• **Tareas a realizar**
1. En el texto sobre la objeción de conciencia, ¿quiénes tienen acceso al registro de objetores?
2. Prosigue el texto sobre la objeción de conciencia a partir de su última oración.

━━━━━ Texto de referencia ━━━━━

La objeción de conciencia en materia de interrupción voluntaria del embarazo representa uno de los debates más complejos en la intersección entre derechos fundamentales: el derecho de las mujeres a decidir sobre su propio cuerpo y el derecho de los profesionales sanitarios a no actuar contra sus convicciones morales más profundas. En España, este debate ha alcanzado un punto álgido con la obligación legal de crear registros autonómicos de objetores, una medida que, aunque diseñada para garantizar la prestación del servicio, ha despertado fundadas preocupaciones sobre la protección efectiva de la libertad de conciencia de los médicos.
 

El marco legal: garantías formales frente a temores reales
La Ley Orgánica 1/2023, que modificó la legislación anterior, establece con claridad que el registro de profesionales objetores no es público. Este es un detalle crucial que a menudo se pierde en la polémica política: no se trata de listas publicadas en boletines oficiales ni accesibles a la ciudadanía general, sino de registros administrativos internos, de carácter confidencial, cuya única finalidad es permitir a las autoridades sanitarias organizar los servicios y garantizar que siempre haya profesionales disponibles para practicar abortos.
La legislación incorpora múltiples capas de protección. Los datos están amparados por el Reglamento General de Protección de Datos europeo, que considera las convicciones morales y religiosas como categorías especiales de datos personales, sujetas al máximo nivel de confidencialidad. El acceso está estrictamente limitado a directores de centros sanitarios y responsables de recursos humanos, exclusivamente para fines de planificación asistencial. La ley prohíbe expresamente registrar o exigir los motivos de la objeción y establece garantías explícitas contra la discriminación o represalia hacia quienes ejercen este derecho.

━━━━━ Datos proporcionados ━━━━━

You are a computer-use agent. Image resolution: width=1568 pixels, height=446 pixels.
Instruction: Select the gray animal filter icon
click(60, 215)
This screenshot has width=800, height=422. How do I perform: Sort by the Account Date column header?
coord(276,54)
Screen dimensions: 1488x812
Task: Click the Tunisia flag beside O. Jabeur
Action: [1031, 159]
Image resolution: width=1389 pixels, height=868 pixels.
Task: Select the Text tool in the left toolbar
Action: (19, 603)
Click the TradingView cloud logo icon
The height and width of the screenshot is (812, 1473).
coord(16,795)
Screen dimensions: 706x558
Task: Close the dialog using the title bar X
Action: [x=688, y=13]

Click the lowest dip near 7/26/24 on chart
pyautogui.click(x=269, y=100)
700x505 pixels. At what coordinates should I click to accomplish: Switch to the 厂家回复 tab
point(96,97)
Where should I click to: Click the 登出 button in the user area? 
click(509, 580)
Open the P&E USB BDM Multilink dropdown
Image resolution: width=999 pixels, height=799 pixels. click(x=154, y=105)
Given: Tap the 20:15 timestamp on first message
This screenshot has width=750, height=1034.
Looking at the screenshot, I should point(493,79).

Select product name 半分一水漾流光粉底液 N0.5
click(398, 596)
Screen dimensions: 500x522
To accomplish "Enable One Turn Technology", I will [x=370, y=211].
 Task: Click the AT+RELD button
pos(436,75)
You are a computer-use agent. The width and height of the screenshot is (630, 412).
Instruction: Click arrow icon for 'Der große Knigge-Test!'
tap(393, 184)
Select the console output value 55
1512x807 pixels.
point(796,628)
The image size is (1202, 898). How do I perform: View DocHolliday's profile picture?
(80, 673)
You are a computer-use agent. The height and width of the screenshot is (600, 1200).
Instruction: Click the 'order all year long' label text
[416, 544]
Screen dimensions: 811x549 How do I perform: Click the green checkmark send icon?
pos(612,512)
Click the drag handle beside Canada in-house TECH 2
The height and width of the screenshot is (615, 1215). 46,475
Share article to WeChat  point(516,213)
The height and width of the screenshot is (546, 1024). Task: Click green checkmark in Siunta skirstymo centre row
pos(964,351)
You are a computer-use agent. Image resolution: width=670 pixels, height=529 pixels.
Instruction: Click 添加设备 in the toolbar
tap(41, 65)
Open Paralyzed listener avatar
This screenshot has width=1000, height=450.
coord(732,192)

━━━━━

• **Conjunto de respuestas**
1. Los directores de centros sanitarios y los responsables de recursos humanos, solo para fines de planificación asistencial.

2.
Además, el Tribunal Constitucional, en su sentencia 151/2014 sobre el registro de Navarra, validó constitucionalmente estos registros siempre que mantengan su finalidad exclusivamente organizativa y preserven la confidencialidad absoluta de los datos.
 

El problema real: el efecto disuasorio y la estigmatización
Sin embargo, la existencia misma del registro, aunque confidencial, genera un dilema ético y práctico. El magistrado Andrés Ollero, en su voto particular a la sentencia del Tribunal Constitucional, identificó el núcleo del problema: cualquier registro de objetores, por protegido que esté legalmente, crea un “fundado temor” en los profesionales a sufrir discriminación en su carrera. Como evidencia, señaló que tras cuatro años de funcionamiento del registro navarro, apenas uno o tres profesionales se habían inscrito, a pesar de la objeción masiva existente, lo que demostraba el “profundo efecto desalentador y disuasorio de la medida”.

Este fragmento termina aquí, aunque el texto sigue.